_WHAT YOU ARE ASKED TO DO:_ Every line in the entries where "will" is found should be copied.

_RECORDS SUPPLIED:_
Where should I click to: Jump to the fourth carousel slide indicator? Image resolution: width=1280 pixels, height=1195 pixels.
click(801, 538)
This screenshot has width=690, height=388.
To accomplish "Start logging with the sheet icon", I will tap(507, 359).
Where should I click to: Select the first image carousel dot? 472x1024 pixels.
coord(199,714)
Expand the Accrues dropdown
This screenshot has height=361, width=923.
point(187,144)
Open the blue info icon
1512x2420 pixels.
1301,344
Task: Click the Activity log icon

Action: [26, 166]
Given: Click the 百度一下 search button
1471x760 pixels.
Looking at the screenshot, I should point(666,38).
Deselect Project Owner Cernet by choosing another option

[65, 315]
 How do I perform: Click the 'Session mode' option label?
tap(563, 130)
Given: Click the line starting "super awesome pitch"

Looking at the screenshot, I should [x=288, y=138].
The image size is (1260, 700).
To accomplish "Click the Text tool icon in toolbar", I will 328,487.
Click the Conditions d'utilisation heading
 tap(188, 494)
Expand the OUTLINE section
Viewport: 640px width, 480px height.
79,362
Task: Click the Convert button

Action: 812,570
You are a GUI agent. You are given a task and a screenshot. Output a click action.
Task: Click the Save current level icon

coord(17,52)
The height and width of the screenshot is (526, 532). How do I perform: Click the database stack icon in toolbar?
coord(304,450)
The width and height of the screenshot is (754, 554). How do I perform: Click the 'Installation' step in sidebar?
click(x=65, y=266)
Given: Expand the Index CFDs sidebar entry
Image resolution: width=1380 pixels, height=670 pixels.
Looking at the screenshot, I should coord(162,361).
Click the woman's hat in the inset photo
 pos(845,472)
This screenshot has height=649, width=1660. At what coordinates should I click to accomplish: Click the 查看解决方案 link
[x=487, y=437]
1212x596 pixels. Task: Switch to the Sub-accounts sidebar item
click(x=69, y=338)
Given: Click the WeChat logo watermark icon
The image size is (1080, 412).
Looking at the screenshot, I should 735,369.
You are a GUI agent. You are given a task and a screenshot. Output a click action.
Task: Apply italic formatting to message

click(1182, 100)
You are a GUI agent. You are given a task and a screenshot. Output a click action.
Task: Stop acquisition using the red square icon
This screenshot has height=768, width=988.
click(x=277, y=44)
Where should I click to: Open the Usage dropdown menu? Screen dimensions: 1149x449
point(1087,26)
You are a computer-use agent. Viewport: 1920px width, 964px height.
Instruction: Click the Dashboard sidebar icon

_EXERCISE ANSWER:_
To accomplish "Start logging with the sheet icon", I will tap(507, 359).
To accomplish "Click the Text tool icon in toolbar", I will 328,487.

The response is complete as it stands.